- _TASK GOAL_
In the records below, the lines from the one containing "Click the answer row containing $37,400" through the last are to be reproduced exactly and alone.

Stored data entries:
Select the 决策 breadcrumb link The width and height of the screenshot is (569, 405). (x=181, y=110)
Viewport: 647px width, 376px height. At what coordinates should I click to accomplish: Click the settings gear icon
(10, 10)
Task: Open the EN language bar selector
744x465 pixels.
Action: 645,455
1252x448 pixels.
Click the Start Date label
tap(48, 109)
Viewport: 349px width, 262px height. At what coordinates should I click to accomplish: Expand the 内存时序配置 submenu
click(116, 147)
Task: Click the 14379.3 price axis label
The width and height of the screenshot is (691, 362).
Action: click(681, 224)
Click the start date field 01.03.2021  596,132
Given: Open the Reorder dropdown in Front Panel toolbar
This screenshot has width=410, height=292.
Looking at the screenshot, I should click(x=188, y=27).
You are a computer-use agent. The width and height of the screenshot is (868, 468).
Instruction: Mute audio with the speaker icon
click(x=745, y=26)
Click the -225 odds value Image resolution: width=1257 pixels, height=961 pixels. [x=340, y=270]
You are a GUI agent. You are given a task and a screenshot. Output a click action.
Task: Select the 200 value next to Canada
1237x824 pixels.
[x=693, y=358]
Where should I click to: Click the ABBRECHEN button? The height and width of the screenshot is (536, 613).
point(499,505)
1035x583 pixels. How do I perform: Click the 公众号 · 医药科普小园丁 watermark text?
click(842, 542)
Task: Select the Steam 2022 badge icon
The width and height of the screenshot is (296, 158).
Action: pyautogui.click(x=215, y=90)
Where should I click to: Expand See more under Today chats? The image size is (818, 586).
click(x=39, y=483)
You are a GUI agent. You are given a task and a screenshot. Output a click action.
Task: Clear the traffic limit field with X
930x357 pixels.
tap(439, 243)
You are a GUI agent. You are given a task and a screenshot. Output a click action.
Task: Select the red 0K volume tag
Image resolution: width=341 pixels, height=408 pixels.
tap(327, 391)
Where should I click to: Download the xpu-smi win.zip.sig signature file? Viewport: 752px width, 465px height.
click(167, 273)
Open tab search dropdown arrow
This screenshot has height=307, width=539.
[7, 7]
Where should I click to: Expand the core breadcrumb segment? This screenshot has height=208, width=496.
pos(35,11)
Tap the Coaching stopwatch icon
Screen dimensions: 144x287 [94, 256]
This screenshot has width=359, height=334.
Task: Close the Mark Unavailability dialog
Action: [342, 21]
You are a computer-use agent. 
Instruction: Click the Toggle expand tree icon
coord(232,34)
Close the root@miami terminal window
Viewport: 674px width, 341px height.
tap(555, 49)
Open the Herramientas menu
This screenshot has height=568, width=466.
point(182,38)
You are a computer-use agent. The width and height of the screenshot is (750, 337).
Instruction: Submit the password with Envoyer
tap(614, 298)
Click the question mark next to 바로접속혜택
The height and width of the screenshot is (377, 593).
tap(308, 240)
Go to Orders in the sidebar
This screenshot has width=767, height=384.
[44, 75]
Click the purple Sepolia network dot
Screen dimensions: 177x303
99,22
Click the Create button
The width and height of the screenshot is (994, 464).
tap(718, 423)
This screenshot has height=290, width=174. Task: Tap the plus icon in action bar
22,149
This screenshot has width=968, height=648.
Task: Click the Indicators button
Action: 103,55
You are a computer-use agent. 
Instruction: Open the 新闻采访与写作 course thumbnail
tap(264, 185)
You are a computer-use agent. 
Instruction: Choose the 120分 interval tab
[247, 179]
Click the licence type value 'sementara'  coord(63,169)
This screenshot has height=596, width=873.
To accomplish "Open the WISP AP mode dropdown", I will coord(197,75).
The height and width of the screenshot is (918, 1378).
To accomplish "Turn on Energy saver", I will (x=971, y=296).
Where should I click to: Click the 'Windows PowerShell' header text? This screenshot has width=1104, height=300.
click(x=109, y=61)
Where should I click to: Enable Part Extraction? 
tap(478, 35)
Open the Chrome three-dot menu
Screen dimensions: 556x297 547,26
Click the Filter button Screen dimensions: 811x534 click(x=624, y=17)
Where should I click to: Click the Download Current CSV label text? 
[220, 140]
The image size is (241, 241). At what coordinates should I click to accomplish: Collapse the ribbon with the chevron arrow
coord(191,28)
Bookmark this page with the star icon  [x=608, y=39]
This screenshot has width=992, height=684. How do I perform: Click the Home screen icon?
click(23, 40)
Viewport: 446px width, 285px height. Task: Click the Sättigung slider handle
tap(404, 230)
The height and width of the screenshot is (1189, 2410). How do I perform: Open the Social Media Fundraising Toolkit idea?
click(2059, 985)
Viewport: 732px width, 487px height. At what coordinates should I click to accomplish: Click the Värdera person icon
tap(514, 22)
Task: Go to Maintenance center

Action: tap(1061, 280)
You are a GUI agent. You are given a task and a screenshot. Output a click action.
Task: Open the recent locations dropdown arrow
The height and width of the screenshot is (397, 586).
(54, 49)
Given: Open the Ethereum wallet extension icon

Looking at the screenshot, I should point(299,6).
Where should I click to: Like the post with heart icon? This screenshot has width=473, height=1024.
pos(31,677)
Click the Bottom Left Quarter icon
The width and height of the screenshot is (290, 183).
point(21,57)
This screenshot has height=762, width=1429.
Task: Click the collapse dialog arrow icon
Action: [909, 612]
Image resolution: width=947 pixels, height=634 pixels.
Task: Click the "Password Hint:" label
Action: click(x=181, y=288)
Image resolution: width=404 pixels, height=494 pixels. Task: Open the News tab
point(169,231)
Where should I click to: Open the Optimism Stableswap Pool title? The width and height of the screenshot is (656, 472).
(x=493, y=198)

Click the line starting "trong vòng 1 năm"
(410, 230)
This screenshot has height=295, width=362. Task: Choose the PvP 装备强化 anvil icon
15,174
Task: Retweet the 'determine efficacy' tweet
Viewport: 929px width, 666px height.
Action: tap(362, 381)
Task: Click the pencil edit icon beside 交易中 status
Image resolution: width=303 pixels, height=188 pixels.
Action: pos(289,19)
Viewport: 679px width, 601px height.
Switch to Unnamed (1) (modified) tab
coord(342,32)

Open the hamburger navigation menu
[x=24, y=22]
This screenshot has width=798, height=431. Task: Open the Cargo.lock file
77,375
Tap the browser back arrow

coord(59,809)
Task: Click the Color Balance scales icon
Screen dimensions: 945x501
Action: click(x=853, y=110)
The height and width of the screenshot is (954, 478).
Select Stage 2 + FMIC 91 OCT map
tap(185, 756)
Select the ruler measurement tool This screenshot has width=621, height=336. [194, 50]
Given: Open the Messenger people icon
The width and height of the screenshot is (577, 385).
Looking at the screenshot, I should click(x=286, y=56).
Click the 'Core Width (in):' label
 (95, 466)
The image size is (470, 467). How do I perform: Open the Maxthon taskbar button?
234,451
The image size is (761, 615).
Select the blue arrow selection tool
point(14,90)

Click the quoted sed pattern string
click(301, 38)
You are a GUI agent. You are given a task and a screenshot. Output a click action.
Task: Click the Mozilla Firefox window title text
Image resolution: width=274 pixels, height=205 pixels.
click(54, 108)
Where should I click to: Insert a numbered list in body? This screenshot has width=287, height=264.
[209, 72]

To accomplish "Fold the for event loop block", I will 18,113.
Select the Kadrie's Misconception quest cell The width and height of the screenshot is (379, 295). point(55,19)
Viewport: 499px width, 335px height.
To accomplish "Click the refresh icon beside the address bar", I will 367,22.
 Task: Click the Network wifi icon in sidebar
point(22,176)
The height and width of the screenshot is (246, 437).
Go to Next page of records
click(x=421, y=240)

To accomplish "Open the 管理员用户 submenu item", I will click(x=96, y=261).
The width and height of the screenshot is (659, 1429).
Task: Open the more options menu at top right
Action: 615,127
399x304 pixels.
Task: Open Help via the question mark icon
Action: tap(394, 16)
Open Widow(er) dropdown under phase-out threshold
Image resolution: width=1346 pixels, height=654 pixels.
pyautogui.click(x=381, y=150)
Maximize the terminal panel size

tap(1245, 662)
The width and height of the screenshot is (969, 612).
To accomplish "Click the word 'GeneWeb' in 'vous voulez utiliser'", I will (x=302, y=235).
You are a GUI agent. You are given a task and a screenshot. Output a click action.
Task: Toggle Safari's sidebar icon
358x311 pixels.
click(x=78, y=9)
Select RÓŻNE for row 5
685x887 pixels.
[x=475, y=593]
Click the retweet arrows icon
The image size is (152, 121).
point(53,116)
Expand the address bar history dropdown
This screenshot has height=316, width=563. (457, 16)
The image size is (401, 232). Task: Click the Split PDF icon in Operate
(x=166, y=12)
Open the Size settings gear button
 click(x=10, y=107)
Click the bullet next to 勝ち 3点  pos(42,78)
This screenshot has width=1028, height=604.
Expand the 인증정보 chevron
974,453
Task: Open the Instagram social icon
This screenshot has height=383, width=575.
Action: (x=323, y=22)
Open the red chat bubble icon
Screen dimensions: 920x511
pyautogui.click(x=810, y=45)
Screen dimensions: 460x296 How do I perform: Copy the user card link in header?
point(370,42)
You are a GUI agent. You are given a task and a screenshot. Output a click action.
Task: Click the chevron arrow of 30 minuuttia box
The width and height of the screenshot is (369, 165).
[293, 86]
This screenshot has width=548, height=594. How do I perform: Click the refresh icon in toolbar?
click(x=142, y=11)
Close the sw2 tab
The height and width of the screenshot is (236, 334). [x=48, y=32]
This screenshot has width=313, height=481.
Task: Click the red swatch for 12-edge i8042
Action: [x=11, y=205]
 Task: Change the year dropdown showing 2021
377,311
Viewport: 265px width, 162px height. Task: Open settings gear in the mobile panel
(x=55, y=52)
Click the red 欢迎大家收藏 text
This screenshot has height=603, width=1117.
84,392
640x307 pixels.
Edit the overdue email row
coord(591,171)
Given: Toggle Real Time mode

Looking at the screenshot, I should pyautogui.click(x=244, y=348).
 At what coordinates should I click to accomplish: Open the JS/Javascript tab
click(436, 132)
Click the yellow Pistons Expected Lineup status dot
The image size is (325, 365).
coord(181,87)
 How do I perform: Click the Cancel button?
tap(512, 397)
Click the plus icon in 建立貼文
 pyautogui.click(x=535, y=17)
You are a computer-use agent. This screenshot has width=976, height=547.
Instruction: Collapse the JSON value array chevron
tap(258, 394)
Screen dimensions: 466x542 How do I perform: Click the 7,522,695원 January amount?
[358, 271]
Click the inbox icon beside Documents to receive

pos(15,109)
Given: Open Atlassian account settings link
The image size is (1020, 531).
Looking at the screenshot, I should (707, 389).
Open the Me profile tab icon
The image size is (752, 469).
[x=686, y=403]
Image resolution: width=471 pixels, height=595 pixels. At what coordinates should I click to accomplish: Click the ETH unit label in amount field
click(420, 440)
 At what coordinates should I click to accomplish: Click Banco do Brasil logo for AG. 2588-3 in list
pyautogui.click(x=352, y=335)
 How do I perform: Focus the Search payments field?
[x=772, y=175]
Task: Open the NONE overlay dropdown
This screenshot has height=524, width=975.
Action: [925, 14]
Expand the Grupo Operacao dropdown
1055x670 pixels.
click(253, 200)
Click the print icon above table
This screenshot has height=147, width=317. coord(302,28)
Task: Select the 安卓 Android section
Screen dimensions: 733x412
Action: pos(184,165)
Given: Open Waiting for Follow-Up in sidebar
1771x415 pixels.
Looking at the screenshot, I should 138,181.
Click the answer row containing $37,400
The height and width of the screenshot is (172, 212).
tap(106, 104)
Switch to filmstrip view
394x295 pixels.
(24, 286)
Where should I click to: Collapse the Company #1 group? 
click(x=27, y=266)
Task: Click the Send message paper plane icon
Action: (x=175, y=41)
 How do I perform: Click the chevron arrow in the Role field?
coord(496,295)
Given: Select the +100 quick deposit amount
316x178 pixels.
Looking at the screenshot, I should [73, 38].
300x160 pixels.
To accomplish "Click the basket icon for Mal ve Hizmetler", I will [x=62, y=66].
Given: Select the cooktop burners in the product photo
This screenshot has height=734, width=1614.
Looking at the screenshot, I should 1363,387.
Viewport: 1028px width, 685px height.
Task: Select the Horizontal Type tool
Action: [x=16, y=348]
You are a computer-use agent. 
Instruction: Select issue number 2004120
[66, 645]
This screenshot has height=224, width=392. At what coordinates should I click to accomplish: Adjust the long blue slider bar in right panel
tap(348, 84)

- _COMPLETED TASK_
Click the answer row containing $37,400
The height and width of the screenshot is (172, 212).
tap(106, 104)
Switch to filmstrip view
394x295 pixels.
(24, 286)
Where should I click to: Collapse the Company #1 group? 
click(x=27, y=266)
Task: Click the Send message paper plane icon
Action: (x=175, y=41)
 How do I perform: Click the chevron arrow in the Role field?
coord(496,295)
Given: Select the +100 quick deposit amount
316x178 pixels.
Looking at the screenshot, I should [73, 38].
300x160 pixels.
To accomplish "Click the basket icon for Mal ve Hizmetler", I will [x=62, y=66].
Given: Select the cooktop burners in the product photo
This screenshot has height=734, width=1614.
Looking at the screenshot, I should 1363,387.
Viewport: 1028px width, 685px height.
Task: Select the Horizontal Type tool
Action: [x=16, y=348]
You are a computer-use agent. 
Instruction: Select issue number 2004120
[66, 645]
This screenshot has height=224, width=392. At what coordinates should I click to accomplish: Adjust the long blue slider bar in right panel
tap(348, 84)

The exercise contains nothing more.